Design a Rate limiter for API calls in a SPA.
A client-side limiter that throttles outgoing requests: a token-bucket or sliding-window counter to cap request rate, a queue for excess requests, request deduplication and caching to reduce volume, plus respecting server 429s with backoff. The client limiter is UX/protection, not security.
A client-side rate limiter caps the rate at which a SPA sends requests — to respect a known API limit, protect a fragile backend, and smooth bursts. Important framing: a client limiter is a cooperation/UX mechanism, not a security control — the server must still enforce its own limits.
Why you'd want one
- The API has a documented limit (e.g. 10 req/s) and you want to stay under it rather than getting 429s.
- Prevent self-inflicted bursts — a component that fires on every keystroke/scroll.
- Be a good citizen to a shared or fragile backend.
Core algorithm — token bucket (most common)
- A bucket holds up to
Ntokens; tokens refill at a steady rate (e.g. 10/sec). - Each request consumes a token. Token available → send immediately. No token → queue or reject.
- Allows short bursts (up to bucket size) while bounding the sustained rate. Simple and flexible.
Alternatives: sliding-window counter (count requests in the trailing window, block over the limit — more precise, no bursts), fixed window (simplest, but boundary bursts), leaky bucket (perfectly smooth output).
The request queue
When over the limit, you usually want to queue, not drop:
request() → token available? ── yes ──▶ send
│
no ──▶ enqueue ──▶ drained as tokens refill- Add priority — user-initiated requests jump ahead of background prefetches.
- Add a queue cap and timeout so it can't grow unbounded.
- Optionally concurrency limiting too — at most M requests in flight at once.
Reduce volume first (the best rate limiting is fewer requests)

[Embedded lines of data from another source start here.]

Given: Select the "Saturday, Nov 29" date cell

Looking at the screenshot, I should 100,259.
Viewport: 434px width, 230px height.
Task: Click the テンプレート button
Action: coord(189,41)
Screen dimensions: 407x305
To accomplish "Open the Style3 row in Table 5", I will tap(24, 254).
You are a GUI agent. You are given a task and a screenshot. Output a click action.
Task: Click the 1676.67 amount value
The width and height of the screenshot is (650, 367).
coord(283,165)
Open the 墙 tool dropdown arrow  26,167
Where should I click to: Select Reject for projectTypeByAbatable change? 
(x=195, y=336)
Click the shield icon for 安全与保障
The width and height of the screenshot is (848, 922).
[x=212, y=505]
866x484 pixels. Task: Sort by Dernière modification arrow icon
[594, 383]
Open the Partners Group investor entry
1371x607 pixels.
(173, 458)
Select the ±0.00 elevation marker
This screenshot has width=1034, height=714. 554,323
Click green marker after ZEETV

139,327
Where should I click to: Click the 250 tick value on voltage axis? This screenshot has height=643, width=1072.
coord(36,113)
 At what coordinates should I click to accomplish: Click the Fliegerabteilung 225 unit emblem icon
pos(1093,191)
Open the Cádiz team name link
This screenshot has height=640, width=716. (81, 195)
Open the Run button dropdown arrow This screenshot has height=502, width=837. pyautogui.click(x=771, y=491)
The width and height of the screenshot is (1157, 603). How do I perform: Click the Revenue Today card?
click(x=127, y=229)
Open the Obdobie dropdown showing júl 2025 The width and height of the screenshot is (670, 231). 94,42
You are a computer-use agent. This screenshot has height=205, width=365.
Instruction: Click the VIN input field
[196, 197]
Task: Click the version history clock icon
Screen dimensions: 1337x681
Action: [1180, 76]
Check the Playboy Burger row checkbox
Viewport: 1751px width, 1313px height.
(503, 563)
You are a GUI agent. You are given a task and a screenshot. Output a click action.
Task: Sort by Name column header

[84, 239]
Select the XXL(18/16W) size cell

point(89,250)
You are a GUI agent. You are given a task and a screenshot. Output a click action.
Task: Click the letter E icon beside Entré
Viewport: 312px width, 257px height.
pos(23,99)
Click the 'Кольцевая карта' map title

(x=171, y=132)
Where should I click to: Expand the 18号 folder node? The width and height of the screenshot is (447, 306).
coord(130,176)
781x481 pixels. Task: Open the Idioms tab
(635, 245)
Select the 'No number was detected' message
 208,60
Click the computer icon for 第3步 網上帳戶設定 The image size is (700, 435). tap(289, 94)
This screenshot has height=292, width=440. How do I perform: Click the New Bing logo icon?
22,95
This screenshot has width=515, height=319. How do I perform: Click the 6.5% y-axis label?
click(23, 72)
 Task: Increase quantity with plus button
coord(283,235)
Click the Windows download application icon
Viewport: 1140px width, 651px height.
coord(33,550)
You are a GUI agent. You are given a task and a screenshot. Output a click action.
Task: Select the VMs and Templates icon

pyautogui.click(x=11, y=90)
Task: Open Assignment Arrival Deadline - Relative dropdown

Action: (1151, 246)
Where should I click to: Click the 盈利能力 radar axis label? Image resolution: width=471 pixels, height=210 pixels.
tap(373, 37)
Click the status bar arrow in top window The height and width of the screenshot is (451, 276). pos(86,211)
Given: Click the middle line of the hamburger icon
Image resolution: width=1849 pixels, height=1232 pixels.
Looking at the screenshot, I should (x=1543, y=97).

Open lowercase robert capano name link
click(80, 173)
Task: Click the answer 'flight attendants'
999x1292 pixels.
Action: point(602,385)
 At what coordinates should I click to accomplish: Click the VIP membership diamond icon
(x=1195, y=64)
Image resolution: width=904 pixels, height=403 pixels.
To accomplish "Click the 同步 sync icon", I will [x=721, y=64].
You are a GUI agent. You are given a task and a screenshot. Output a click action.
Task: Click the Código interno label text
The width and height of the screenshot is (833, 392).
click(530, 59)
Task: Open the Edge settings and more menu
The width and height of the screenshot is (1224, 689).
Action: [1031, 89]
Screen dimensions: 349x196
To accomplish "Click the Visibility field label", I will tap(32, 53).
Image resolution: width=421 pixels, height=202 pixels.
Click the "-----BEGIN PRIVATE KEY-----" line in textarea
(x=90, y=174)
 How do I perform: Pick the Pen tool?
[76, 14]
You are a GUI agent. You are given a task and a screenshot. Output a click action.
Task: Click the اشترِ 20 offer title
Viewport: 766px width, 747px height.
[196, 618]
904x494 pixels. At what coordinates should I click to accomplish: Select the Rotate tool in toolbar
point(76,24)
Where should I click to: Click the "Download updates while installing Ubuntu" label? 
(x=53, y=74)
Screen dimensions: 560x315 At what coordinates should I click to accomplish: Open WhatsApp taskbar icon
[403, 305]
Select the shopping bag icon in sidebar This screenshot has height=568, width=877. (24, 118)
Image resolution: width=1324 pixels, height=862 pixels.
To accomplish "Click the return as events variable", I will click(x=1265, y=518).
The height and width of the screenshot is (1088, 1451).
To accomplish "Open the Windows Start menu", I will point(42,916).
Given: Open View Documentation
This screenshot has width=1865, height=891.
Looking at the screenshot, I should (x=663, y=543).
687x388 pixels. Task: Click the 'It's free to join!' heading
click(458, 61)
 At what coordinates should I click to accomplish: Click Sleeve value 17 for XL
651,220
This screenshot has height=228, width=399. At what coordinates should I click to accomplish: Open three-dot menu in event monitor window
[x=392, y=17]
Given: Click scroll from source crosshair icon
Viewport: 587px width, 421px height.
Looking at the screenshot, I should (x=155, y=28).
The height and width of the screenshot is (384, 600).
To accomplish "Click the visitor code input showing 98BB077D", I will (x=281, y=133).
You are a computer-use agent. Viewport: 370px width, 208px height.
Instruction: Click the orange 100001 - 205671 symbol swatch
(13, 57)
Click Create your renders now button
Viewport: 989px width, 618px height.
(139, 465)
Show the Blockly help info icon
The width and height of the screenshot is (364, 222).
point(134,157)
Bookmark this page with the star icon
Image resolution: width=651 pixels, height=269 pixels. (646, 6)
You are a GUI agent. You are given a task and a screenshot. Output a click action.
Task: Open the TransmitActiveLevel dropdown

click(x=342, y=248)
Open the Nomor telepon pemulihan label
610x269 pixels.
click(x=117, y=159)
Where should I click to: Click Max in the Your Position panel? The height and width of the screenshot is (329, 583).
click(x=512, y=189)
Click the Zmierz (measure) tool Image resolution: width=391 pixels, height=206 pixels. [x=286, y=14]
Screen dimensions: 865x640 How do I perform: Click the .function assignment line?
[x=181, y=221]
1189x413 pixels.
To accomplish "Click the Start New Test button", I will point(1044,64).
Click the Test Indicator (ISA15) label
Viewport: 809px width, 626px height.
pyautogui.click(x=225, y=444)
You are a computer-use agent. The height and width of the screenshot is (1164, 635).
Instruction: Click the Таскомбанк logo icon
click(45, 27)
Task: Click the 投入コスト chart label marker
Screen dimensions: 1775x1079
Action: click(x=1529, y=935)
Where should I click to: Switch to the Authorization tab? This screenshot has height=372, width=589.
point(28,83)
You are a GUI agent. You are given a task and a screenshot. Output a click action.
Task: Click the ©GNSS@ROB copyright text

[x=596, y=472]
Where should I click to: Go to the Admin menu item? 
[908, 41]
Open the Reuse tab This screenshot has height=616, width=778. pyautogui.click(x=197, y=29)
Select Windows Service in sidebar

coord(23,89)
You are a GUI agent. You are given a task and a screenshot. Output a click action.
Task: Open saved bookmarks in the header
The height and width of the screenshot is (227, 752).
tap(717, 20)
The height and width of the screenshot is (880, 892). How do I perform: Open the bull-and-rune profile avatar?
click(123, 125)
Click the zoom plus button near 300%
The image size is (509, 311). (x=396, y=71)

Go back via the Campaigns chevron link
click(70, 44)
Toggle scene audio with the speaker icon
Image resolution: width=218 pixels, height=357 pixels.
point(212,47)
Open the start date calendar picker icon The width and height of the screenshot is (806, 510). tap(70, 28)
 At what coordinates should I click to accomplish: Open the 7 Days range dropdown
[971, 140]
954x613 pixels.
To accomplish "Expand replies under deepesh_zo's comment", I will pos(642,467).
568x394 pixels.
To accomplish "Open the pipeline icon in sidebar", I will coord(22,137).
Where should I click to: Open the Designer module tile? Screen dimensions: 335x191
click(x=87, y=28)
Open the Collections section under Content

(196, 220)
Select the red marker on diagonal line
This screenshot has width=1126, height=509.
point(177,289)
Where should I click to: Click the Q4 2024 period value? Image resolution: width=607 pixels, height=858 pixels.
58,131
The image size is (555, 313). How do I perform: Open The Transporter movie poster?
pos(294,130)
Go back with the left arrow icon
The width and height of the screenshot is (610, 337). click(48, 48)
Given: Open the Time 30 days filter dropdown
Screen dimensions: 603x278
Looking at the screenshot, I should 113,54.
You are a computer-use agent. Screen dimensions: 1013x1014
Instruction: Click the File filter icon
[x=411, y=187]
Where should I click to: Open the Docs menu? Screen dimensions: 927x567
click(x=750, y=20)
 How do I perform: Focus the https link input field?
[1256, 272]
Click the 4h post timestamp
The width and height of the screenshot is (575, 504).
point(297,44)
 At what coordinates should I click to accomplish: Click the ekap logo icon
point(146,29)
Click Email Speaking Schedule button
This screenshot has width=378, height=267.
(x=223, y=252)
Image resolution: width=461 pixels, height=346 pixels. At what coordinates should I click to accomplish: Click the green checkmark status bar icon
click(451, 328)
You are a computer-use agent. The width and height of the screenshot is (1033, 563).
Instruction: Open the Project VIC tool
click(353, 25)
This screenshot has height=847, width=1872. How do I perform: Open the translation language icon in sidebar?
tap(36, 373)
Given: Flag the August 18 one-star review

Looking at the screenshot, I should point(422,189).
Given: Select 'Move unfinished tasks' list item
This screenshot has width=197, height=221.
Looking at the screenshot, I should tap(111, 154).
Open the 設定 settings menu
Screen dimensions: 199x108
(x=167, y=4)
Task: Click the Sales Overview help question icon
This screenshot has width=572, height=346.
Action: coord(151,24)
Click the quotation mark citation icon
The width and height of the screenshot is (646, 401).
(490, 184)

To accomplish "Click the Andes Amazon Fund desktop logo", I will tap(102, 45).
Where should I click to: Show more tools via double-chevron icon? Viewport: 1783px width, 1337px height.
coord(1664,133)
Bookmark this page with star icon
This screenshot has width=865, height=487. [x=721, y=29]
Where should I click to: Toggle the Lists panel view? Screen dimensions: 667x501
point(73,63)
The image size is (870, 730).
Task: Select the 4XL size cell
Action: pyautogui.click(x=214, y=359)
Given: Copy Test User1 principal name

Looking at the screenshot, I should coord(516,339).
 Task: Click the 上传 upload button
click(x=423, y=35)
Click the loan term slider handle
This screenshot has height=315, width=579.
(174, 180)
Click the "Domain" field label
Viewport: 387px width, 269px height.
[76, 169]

- Debounce/throttle the events that trigger requests.
- Deduplicate in-flight identical requests; cache responses (React Query/SWR).
- Batch multiple calls into one where the API supports it.
Respect the server
- Honor 429 +
Retry-After; exponential backoff + jitter on retries. - Read
X-RateLimit-Remaining/-Resetif exposed and proactively slow down.
Implementation shape
Wrap fetch/axios in a limiter module (or an axios interceptor): limitedFetch(url) checks the bucket, sends or enqueues, and the queue drains on the refill timer. Centralized — every call site inherits it.
const limiter = createTokenBucket({ capacity: 10, refillPerSec: 10 });
async function apiCall(url, opts) {
await limiter.acquire(); // resolves when a token is free
return fetch(url, opts);
}UI
Don't fail silently — if requests are queued/delayed, reflect it ("syncing…"), and disable spammy actions.
The framing
"A token bucket caps the outgoing rate while allowing small bursts; excess requests go into a priority queue that drains as tokens refill, with a queue cap to stay bounded. But I'd reduce volume first — debounce, dedup, cache, batch — and respect server 429s with backoff. Crucially, the client limiter is for UX and being a good citizen; the server still must enforce limits itself, since the client can't be trusted."
Follow-up questions
- •Token bucket vs sliding window vs leaky bucket — tradeoffs?
- •Why is a client-side rate limiter not a security control?
- •How do you handle priority in the request queue?
- •How does this interact with server-side 429 responses?
Common mistakes
- •Treating a client limiter as a security mechanism (it's bypassable).
- •Dropping requests instead of queueing them.
- •An unbounded queue that grows forever under load.
- •Not reducing volume first (debounce/dedup/cache) — limiting symptoms not cause.
- •Ignoring server 429s and Retry-After.
Performance considerations
- •Reducing request volume (debounce, dedup, cache, batch) is more effective than limiting. Token bucket allows useful bursts; sliding window is smoother but stricter. A bounded priority queue keeps memory and latency predictable.
Edge cases
- •Queue growing unbounded — needs a cap and timeouts.
- •High-priority request stuck behind low-priority ones.
- •Server limit differs from the client's assumed limit.
- •Page navigation/unmount with requests still queued.
Real-world examples
- •A client wrapper enforcing a third-party API's documented rate limit.
- •p-limit / bottleneck-style concurrency+rate limiting around fetch; axios interceptor queueing requests.